(DUFNSW; Ba2/BB+: Stable)
- Moody's has adj. gross leverage around 4.0x vs. rating threshold of 3.0-4.0x.
- company reported net 2.1x vs. target 1.5-2.0x (pre-IFRS/leases)
- Notes no issue on cash generation and expects CHF300m/yr after dividends
- This is NOT a rising star - it has reaffirmed last week it has no interest in IG rating (i.e. taking leverage towards 1.5x)
- co's capital allocation used to be 1/3 to each of capex, dividends & deleveraging. But now it is in target it is sending excess to equity holders (in FY24 72% of E-FCF).

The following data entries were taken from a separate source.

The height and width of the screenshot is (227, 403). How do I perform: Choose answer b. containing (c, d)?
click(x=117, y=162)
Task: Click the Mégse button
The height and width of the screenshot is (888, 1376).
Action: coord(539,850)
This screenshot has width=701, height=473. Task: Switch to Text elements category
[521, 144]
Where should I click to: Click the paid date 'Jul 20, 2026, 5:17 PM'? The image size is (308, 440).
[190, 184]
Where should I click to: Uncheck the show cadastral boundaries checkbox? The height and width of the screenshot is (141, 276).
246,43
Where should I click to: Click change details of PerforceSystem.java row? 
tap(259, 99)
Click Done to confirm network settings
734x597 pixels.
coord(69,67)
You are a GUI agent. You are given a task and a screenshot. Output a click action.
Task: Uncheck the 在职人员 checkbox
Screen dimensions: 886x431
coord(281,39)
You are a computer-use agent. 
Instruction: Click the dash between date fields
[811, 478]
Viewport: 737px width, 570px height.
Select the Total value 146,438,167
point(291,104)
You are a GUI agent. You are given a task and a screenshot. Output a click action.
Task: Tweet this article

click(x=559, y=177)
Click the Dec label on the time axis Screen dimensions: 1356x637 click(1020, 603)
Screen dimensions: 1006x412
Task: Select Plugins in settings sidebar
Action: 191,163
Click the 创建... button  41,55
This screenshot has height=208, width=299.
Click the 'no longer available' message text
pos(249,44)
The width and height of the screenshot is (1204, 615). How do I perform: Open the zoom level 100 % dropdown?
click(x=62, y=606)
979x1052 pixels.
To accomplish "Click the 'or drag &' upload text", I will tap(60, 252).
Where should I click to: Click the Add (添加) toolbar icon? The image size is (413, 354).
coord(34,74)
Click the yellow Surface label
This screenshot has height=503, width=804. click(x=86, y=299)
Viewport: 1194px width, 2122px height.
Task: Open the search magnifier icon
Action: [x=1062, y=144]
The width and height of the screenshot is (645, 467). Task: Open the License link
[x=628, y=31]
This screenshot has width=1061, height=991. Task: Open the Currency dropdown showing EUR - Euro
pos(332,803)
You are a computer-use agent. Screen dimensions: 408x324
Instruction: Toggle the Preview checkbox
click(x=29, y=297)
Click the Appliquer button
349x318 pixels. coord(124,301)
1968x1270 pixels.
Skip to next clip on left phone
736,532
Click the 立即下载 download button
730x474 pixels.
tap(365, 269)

- 1/2 exposed to EMEA, 1/3 exposure to US.
- Latter is facing travel weakness (Avolta + US airlines reporting this)
- Group seems to be doing fine with +6% organic growth (net +9.5%) in first 2 months of this year
- Keep in mind some airlines are reporting deterioration into March
- FY25 Guidance is the medium-term target (+5-7%, with +20-40bp EBITDA expansion)
We don't expect supply; front maturity includes the CHF300 senior and CHF500m convertible both due in '26 - unclear if it will refi in CHF. Levels are tad un-interesting outside the shortest 27s (at OAS+130/3.5%) with flat rotations into Air-France and pick-up into Carnival 30s and Finnair 29s.